» Dataset extract
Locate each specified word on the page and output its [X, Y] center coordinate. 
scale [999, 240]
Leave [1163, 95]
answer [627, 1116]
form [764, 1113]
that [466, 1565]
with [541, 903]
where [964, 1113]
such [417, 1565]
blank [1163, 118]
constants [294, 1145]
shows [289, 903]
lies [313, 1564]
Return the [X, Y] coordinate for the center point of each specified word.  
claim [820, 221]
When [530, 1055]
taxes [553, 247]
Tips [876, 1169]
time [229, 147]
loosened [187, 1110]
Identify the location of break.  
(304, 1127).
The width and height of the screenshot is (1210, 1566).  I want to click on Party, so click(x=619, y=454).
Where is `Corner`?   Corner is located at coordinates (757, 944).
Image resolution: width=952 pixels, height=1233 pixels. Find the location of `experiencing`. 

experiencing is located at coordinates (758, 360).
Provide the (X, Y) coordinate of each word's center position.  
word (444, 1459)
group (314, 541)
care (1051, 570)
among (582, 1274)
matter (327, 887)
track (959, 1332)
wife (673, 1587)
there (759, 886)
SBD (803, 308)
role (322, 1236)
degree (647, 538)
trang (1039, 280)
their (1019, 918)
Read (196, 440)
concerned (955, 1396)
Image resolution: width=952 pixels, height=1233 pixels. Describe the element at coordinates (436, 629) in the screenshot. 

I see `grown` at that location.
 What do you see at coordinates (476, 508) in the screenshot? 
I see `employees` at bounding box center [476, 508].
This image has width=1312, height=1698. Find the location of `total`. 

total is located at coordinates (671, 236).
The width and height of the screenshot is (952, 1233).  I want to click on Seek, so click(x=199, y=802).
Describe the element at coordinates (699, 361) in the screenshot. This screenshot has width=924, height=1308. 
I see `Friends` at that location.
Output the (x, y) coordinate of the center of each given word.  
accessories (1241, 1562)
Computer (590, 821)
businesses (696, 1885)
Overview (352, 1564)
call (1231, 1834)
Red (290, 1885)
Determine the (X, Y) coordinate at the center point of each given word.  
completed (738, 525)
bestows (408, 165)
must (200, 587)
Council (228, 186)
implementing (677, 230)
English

» Directions
Please repeat the rows word for word, starting at the line that contains "SBD (803, 308)" and continuing through the final row above.

» Correct response
SBD (803, 308)
role (322, 1236)
degree (647, 538)
trang (1039, 280)
their (1019, 918)
Read (196, 440)
concerned (955, 1396)
Image resolution: width=952 pixels, height=1233 pixels. Describe the element at coordinates (436, 629) in the screenshot. 

I see `grown` at that location.
 What do you see at coordinates (476, 508) in the screenshot? 
I see `employees` at bounding box center [476, 508].
This image has width=1312, height=1698. Find the location of `total`. 

total is located at coordinates (671, 236).
The width and height of the screenshot is (952, 1233).  I want to click on Seek, so click(x=199, y=802).
Describe the element at coordinates (699, 361) in the screenshot. This screenshot has width=924, height=1308. 
I see `Friends` at that location.
Output the (x, y) coordinate of the center of each given word.  
accessories (1241, 1562)
Computer (590, 821)
businesses (696, 1885)
Overview (352, 1564)
call (1231, 1834)
Red (290, 1885)
Determine the (X, Y) coordinate at the center point of each given word.  
completed (738, 525)
bestows (408, 165)
must (200, 587)
Council (228, 186)
implementing (677, 230)
English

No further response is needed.